- [Requirement]: From the listing below, reproduce word for word the part that opens with the line containing "Cerveza (120, 190)" and closes with the line containing "Recetas de Carnes y aves (164, 1802)"; reproduce nothing else.
** Opening Provided data block **
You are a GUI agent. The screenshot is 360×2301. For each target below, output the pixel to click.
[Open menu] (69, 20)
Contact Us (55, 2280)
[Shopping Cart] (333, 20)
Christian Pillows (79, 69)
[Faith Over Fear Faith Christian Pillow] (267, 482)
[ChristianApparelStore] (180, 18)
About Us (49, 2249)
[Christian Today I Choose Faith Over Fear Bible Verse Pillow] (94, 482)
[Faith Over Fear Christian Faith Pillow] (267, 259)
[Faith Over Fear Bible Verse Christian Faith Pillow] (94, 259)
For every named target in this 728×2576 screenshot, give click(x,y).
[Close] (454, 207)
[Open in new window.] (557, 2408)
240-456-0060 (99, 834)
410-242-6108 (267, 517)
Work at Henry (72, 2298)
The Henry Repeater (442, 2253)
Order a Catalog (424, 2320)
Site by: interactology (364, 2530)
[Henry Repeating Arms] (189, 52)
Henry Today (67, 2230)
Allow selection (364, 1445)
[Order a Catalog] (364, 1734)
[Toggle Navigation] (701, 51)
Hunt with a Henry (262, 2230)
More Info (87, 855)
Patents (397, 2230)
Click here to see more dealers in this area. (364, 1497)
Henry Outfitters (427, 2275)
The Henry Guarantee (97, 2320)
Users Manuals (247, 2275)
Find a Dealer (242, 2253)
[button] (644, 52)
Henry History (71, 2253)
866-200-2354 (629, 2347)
** Closing Provided data block **
** Opening Provided data block **
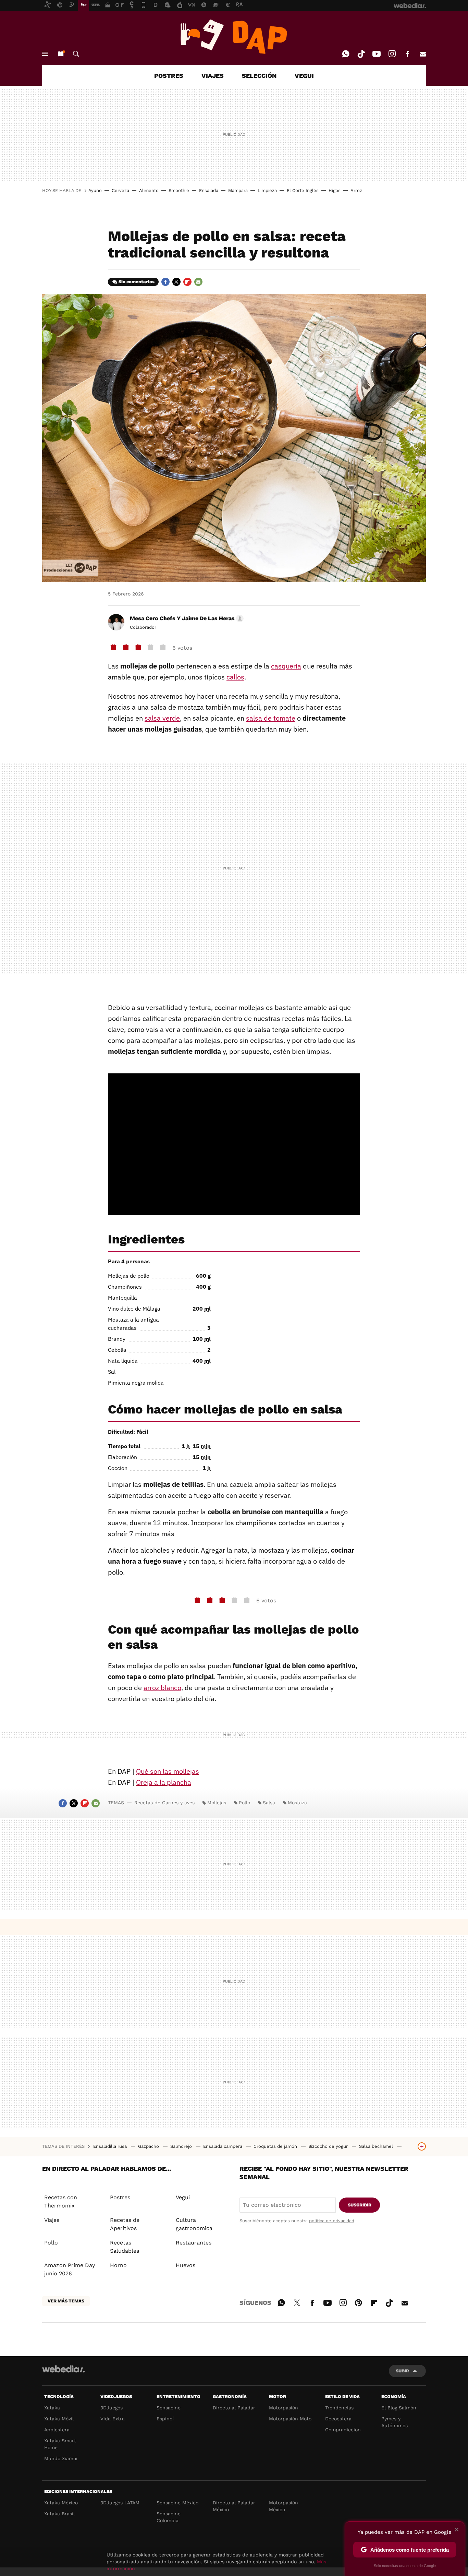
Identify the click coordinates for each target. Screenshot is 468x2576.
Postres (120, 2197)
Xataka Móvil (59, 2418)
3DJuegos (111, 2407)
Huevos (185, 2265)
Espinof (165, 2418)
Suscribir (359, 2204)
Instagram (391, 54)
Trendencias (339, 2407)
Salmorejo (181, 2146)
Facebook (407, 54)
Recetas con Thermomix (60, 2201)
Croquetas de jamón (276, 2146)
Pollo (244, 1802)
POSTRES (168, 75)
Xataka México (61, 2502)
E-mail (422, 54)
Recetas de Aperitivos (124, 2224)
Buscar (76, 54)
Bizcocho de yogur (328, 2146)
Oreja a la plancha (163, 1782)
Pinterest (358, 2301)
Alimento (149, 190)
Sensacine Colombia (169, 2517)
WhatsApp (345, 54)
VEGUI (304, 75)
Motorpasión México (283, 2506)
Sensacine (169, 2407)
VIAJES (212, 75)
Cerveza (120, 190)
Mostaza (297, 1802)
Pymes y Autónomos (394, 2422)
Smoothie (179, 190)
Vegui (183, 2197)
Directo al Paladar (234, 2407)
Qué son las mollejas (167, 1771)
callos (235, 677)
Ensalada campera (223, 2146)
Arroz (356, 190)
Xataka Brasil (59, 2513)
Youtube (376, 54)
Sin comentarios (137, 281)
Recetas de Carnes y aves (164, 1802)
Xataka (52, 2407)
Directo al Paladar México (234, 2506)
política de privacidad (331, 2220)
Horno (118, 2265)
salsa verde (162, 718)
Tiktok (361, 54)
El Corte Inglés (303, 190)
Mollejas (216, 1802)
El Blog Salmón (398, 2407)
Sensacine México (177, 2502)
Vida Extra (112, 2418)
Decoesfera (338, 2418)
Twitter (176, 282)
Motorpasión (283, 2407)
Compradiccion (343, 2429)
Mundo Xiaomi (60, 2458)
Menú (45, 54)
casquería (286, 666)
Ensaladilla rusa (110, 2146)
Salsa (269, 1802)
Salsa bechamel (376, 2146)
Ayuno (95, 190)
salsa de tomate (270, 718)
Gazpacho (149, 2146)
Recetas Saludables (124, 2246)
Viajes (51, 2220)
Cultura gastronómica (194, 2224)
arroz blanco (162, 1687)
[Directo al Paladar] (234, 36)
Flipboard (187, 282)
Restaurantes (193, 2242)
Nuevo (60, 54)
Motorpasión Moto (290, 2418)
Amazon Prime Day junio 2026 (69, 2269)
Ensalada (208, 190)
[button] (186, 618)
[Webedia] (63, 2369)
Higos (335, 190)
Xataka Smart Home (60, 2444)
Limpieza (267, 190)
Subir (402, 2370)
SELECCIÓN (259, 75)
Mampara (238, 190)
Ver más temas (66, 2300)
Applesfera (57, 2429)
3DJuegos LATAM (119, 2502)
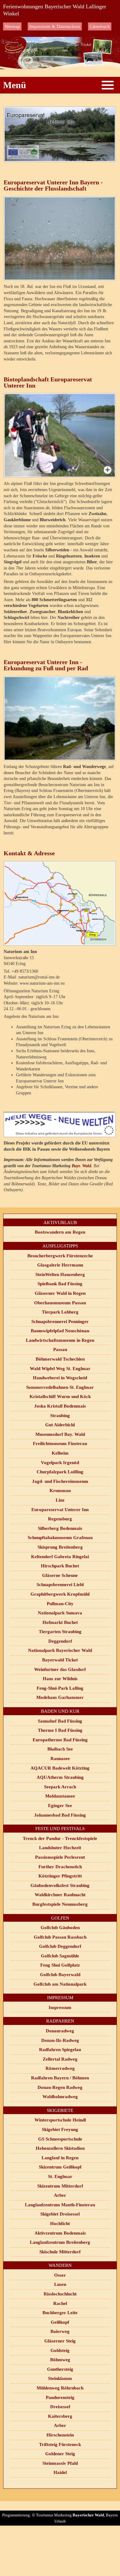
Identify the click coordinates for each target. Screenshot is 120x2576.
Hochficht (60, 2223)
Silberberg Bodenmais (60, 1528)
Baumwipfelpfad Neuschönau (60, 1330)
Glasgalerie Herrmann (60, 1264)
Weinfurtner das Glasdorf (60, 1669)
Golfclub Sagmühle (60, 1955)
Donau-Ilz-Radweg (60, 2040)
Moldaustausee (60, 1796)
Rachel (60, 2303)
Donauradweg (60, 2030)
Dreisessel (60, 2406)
** Closing Provided data block **
- [Expected output]:
Cerveza (120, 190)
Mostaza (297, 1802)
Pymes y Autónomos (394, 2422)
Smoothie (179, 190)
Vegui (183, 2197)
Directo al Paladar (234, 2407)
Qué son las mollejas (167, 1771)
callos (235, 677)
Ensalada campera (223, 2146)
Arroz (356, 190)
Xataka Brasil (59, 2513)
Youtube (376, 54)
Sin comentarios (137, 281)
Recetas de Carnes y aves (164, 1802)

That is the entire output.